Domain Name Disputes: the Wild West of the Internet.

Author: Jeremy Szwider

27/03/24 | Reading time: 3 minutes

In the vast expanse of the internet, domain names are like digital storefronts, essential for businesses and individuals to stake their claim online. However, amidst the plethora of legitimate domain registrations, a darker practice known as cybersquatting lurks. This phenomenon occurs when individuals register domain names in bad faith, aiming to profit from the reputation of established trade marks or businesses. Jeremy Szwider, an expert lawyer in the field, elaborates on these challenges and solutions.

Stand up, cybersquatters

Imagine this scenario: a company invests significant resources in building its brand, only to find that a cybersquatter has snatched up the corresponding domain name. The consequences are twofold. Firstly, there’s the financial burden of potentially having to buy back the domain name at inflated prices. Secondly, there’s the risk to the company’s reputation, as unsuspecting customers may stumble upon the cybersquatter’s site, mistakenly associating it with the legitimate brand.

Jeremy Szwider points out that  there are practical challenges with enforcing legal rights against the cybersquatter if their identity is unknown (which commonly occurs, especially if they use privacy or proxy services) or if they’re located in another country.

Fortunately, there’s hope for those caught in the Wild West of cybersquatting: the World Intellectual Property Organization (WIPO). WIPO administers the Uniform Domain Name Dispute Resolution Policy (UDRP), providing a swift and cost-effective alternative to traditional legal proceedings. The UDRP is like a referee in the Wild West of the internet. When there’s a dispute over a domain name, WIPO can step in to help settle things fairly and efficiently.
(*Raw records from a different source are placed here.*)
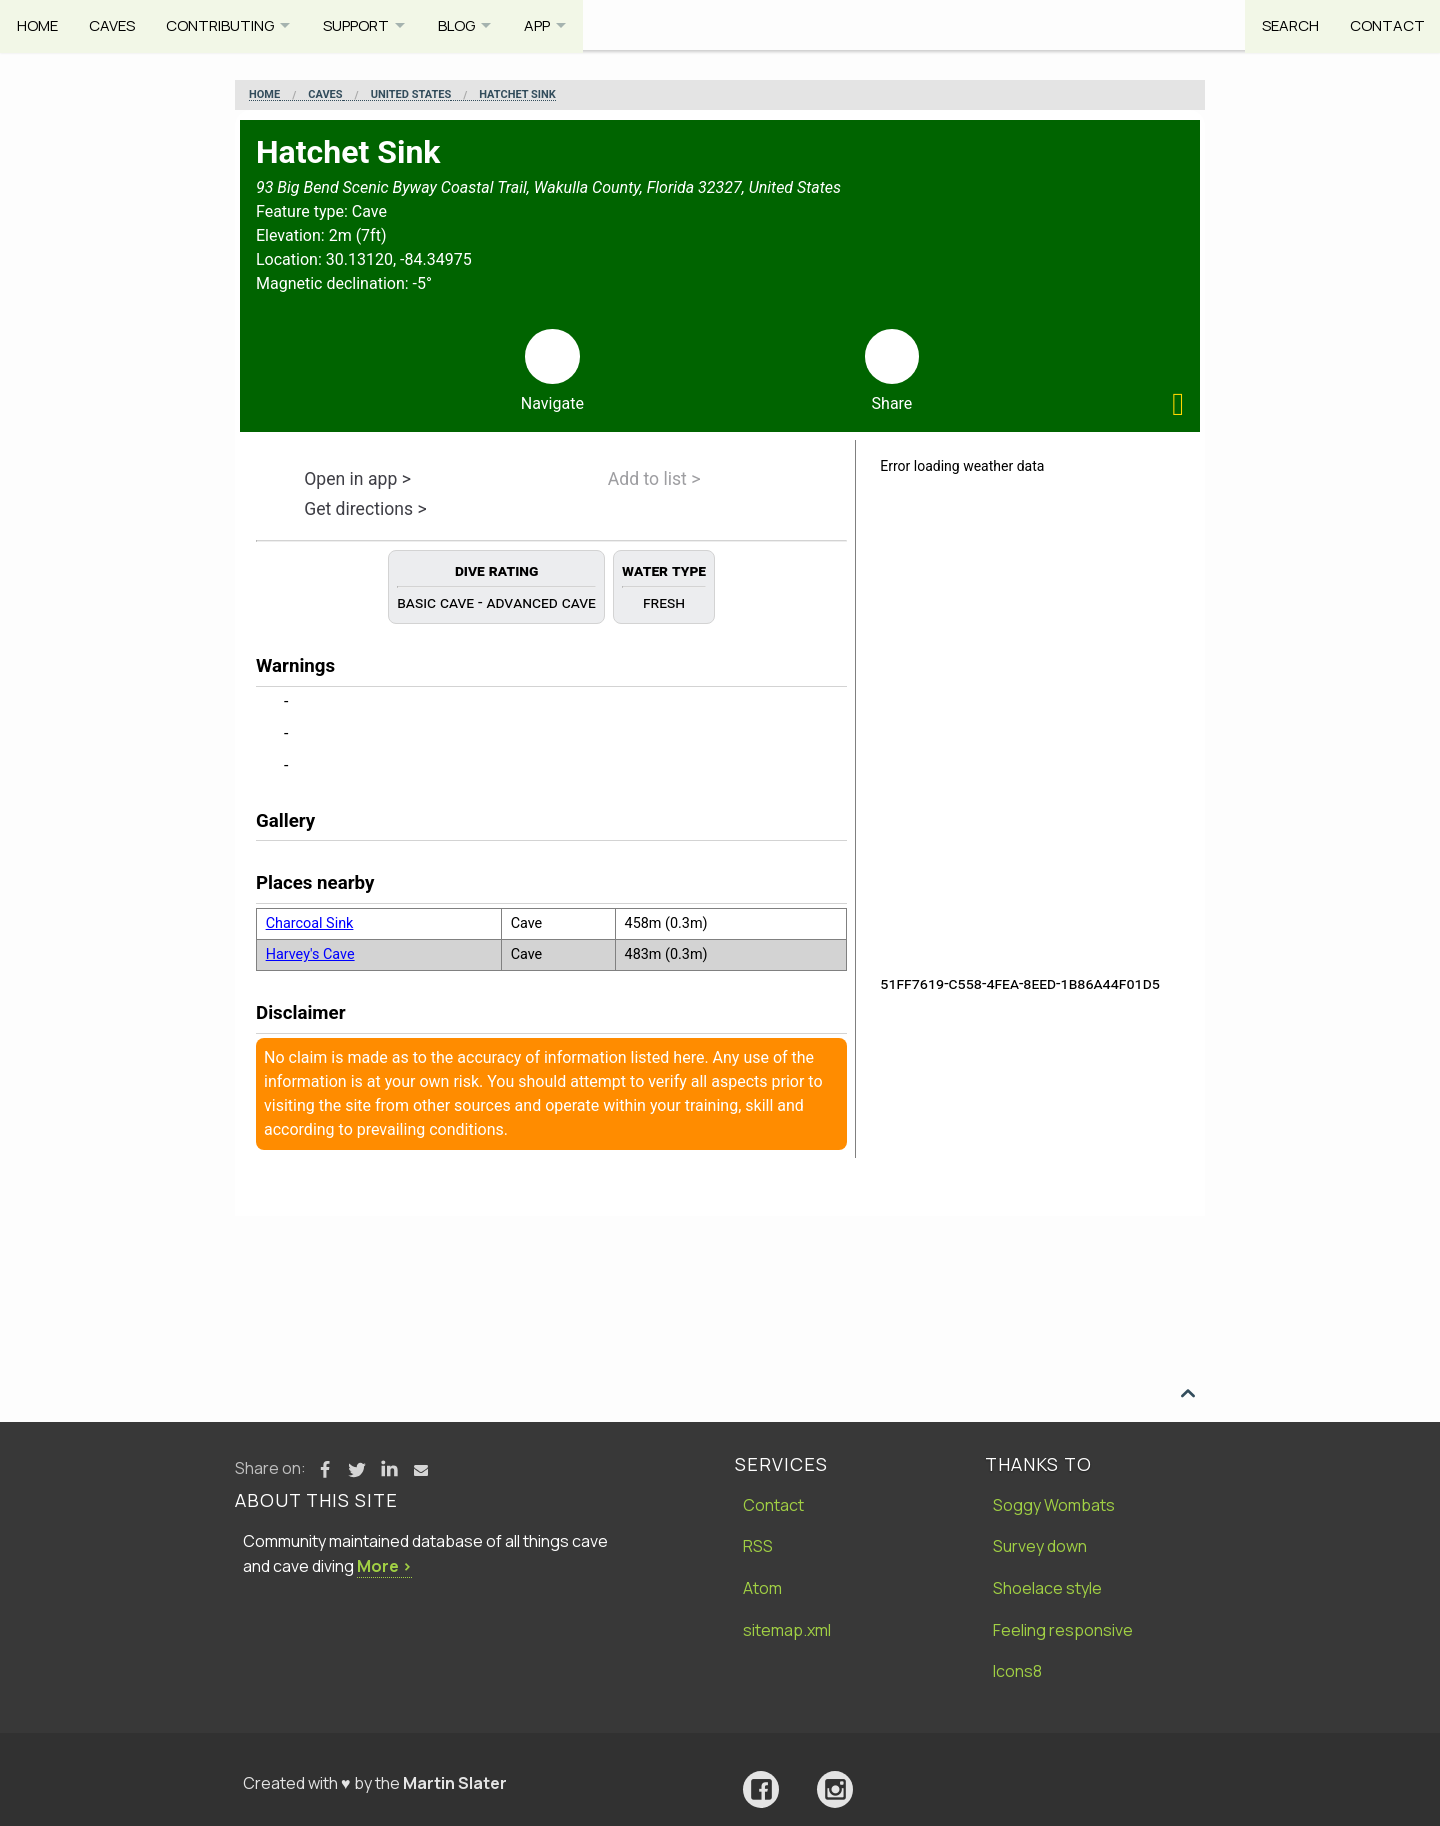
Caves (114, 24)
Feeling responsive (1063, 1630)
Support (365, 24)
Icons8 (1017, 1671)
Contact (1385, 24)
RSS (758, 1546)
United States (411, 95)
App (554, 24)
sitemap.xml (787, 1630)
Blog (469, 24)
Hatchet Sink (517, 95)
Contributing (224, 24)
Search (1286, 24)
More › (384, 1566)
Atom (762, 1588)
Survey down (1040, 1546)
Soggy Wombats (1054, 1505)
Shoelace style (1047, 1588)
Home (37, 24)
If the person complaining wins, they can either get the domain name transferred to them or have it cancelled altogether.

Pathway to resolution

So, what qualifies as a domain name dispute under the UDRP? 3 key criteria must be met:

  1. The domain name is identical or confusingly similar to a trade mark held by the complainant.
  2. The registrant has no legitimate interest in the domain name.
  3. The domain name is being used in bad faith.
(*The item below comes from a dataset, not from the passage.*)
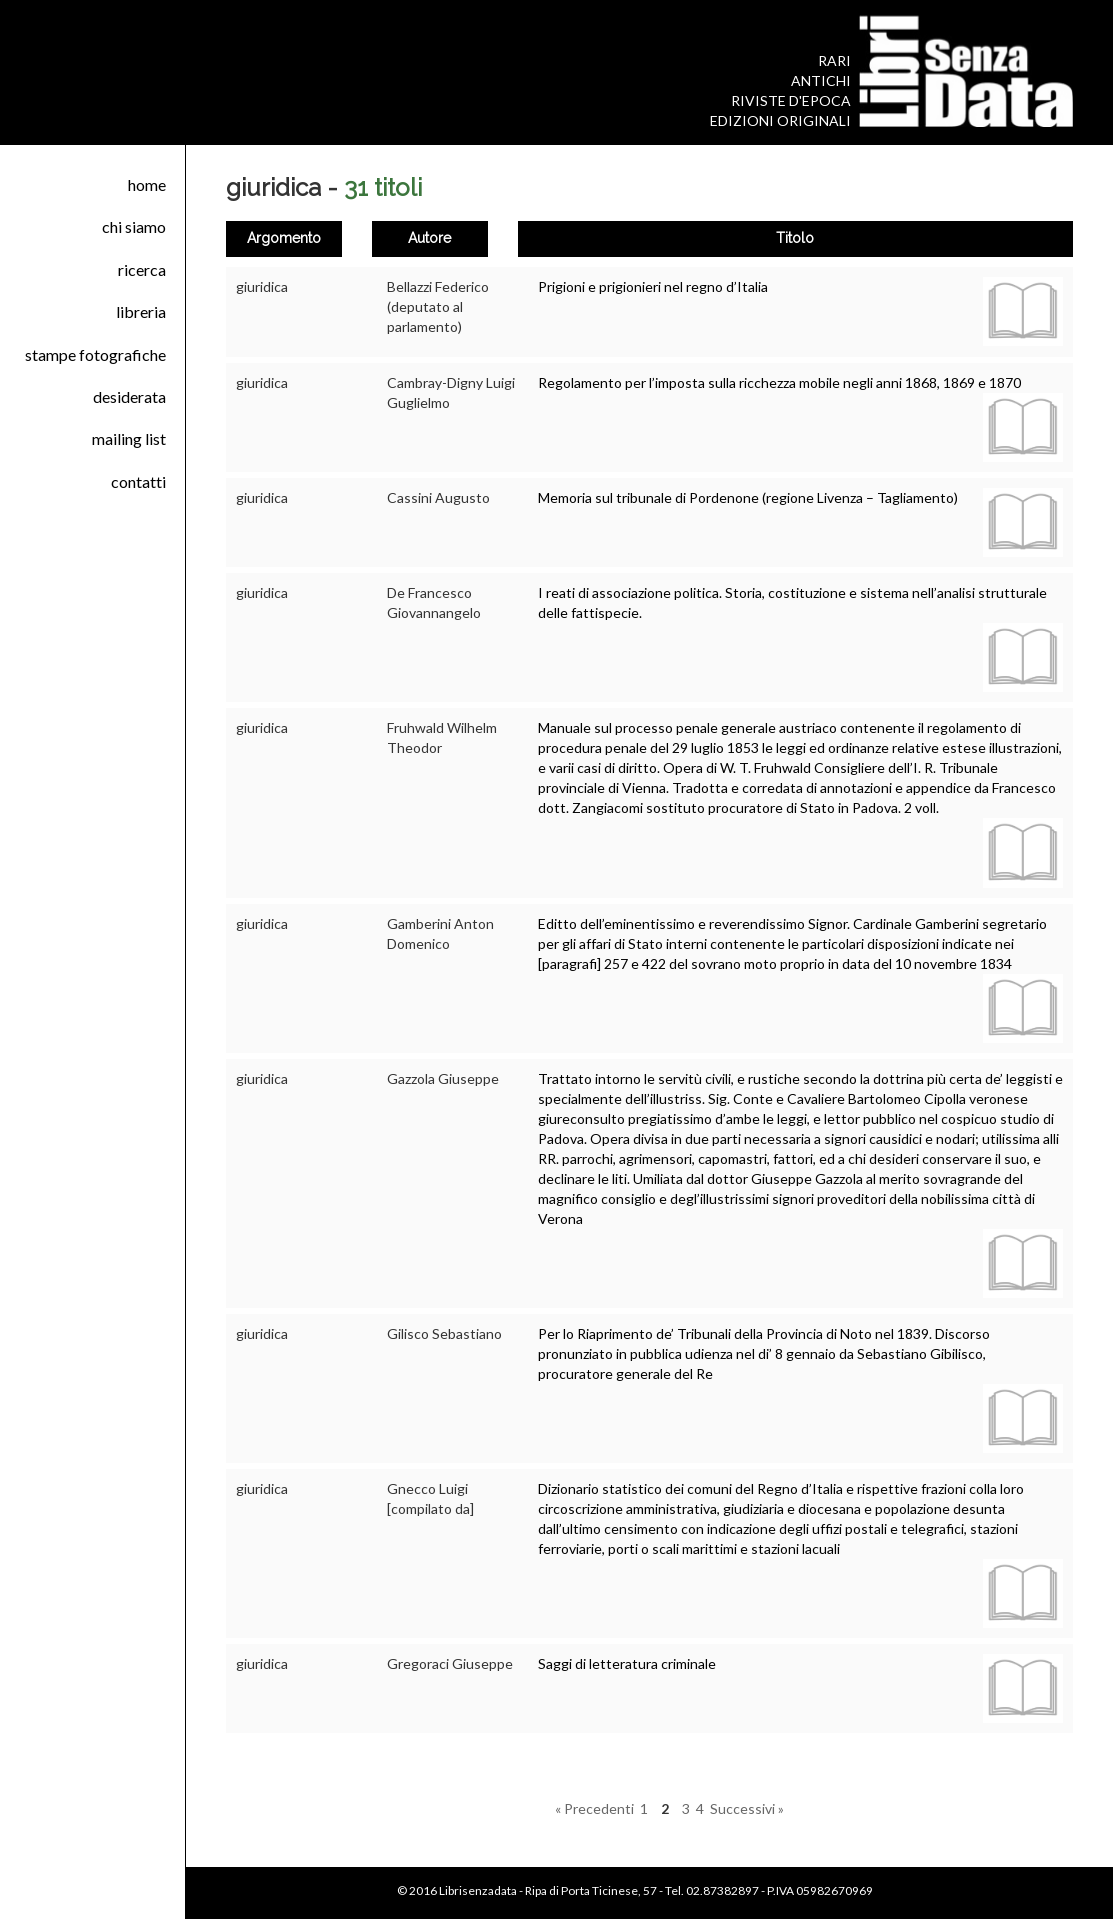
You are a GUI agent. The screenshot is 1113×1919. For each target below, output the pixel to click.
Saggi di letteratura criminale (627, 1663)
Examples of bad faith are:

  • domain names registered for the purpose of selling the domain name to the trade mark owner for an inflated price;
  • registering a domain name in order to prevent the trade mark owner from using the domain;
  • registering the domain name in order to disrupt a competitor’s business; and
  • using the domain name for financial gain as a result of the confusion by internet users as to the association with the domain name with the trade mark owner; and
  • selling their own goods and services or promoting the goods and services of other competitors for a fee. Often, cybersquatters use something called a ‘parking page.’ This is a webpage where links to competitors are automatically shown. When someone clicks on these links, the cybersquatter gets a small fee.

These examples are not exhaustive and other circumstances may constitute the use of a domain name in bad faith.

How wild is the Wild West?

It’s crucial for businesses to understand that they need not succumb to the demands of cybersquatters. WIPO’s Arbitration and Mediation Center offers a streamlined path to resolution, sparing parties the expenses and uncertainties of traditional litigation. However, prevention is undeniably the best strategy. By implementing robust Intellectual Property Management policies and diligently maintaining Intellectual Property portfolios, businesses can fortify themselves against potential cybersquatting threats.

Just like a gunfight in the Wild West, Jeremy Szwider emphasizes that cybersquatting can cause serious damage – commercial and reputational. While cybersquatting poses real challenges to businesses and trademark owners, WIPO stands as a steadfast ally, offering a clear pathway to resolution in the complex world of domain name disputes.